BUDAPEST, Hungary (Apr. 20)
For 20 years, Katalin Talyigas led a secure existence as a respected Hungarian sociologist.
But her life underwent a profound change when she became a “Buncherian.”
Four years ago, Talyigas participated in the Buncher Leadership Program, a three-week course in Israel that since 1989 has fortified Jewish communities around the world.
There, she says, she was inspired by the dynamic, upbeat attitudes and commitment of community leaders.
The message hit home.
When she returned to Budapest, Talyigas left academia.
Now, she is secretary general of the Hungarian Jewish Social Support Foundation and devotes much of her time to the needs of elderly Hungarian Jews.

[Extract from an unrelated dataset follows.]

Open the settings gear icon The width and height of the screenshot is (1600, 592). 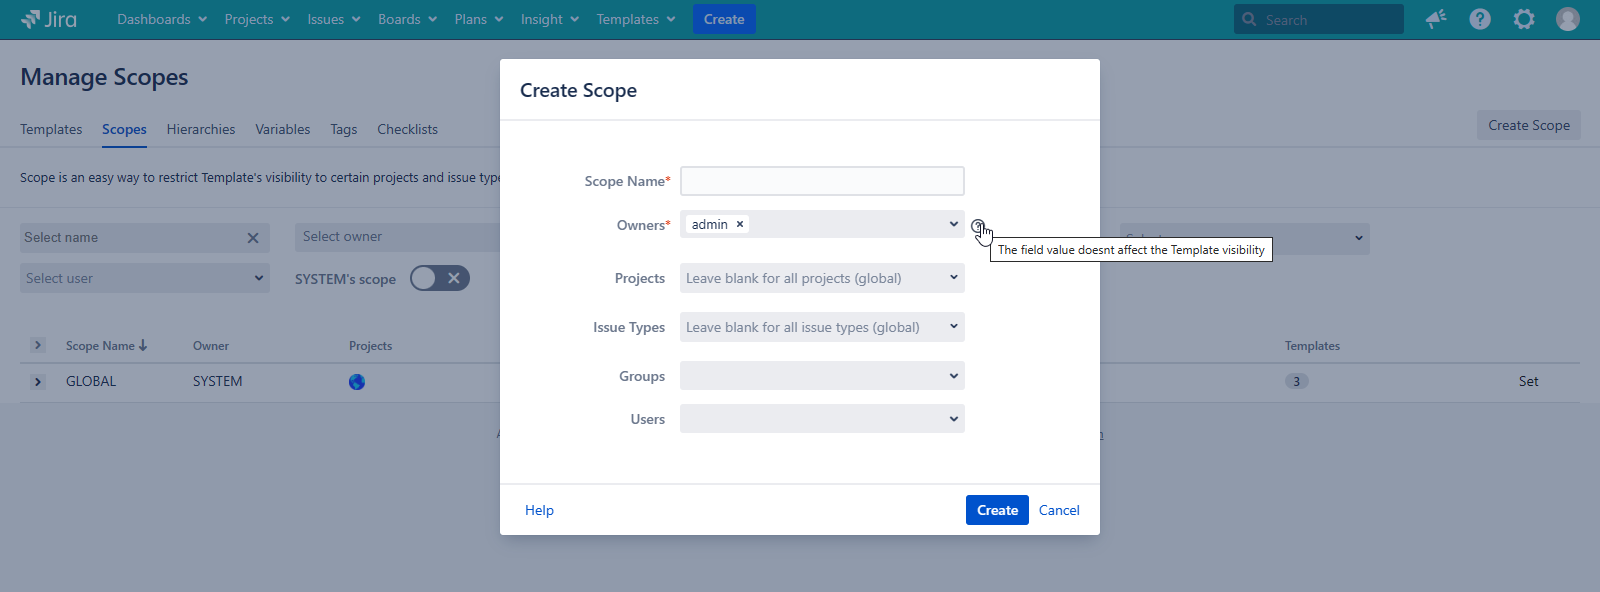pos(1524,19)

“As a social worker I can do more than as a sociologist,” said Talyigas, 54.
“I realized the Holocaust survivors need really good services, and I felt it was my obligation to serve them.”
Hoping to find more people like Talyigas, Buncher officials were back in Budapest earlier this month for two days of seminars and recruitment.
Local interest in the program continues to grow, as Europe’s third largest Jewish population — estimates range from 80,000 to 130,000 — is beset by indifference and fragmentation.
Twenty Hungarians have graduated from the Buncher program in the past four years.
But through the recruiting efforts of the American Jewish Joint Distribution Committee, which sponsors the Buncher program, another 17 candidates plan to travel to Israel in June for a training session that will be conducted in Hungarian.
“I wanted to speed this up because I don’t want to wait 20 or 30 years to have enough Jewish leaders in Hungary,” said Israel Sela, director of JDC Hungary.
“How many years will they be able to rely on external sources for support? The goal is to enable the community to become self-sufficient.”
For Hungarian Jews, the primary challenge is to revive the thriving community spirit that was destroyed by the Nazis.
Prior to World War II, Hungary was home to about 800,000 Jews, who enjoyed an integral role in science, culture and the economy.
About 600,000 Hungarian Jews died during the Holocaust.
Soon after the war, communism and its four decades of anti-religious doctrine prompted many Jews to retreat further from their religious beliefs.
Now, little more than seven years after the fall of communism, one of the community’s top challenges is to bring tens of thousands back into the fold.
By some estimates, there are only 10,000 “active” Jews here — or about one- tenth of the total community.
Organizers hope to bolster the community through youth programs.
But untold thousands of Hungarian Jews continue to hide their identity, or are unaware of their Jewish roots because their parents concealed it from them.
A second task facing organizers is to unite the community.
There are several Jewish associations that sometimes have testy relations, and these are split along generational lines.
Another issue confronted by the Buncher program is fund raising.
The old-style approach of going door to door with the hand extended no longer works. Leaders now must sell donors on specific programs and projects, according to the group’s instructors.
Of all the obstacles facing the community, the biggest may be the pessimism of local Jews.
The recent seminars hosted by the Buncher organization were marked by long discussions about the myriad problems facing the community, rather than brainstorming solutions.
“It’s a cop-out to complain you don’t have the financial resources or the know- how to do things,” said Buncher director Susanne Millner-Scher, who facilitated the Budapest session.
“You have to roll up your sleeves and get to work.”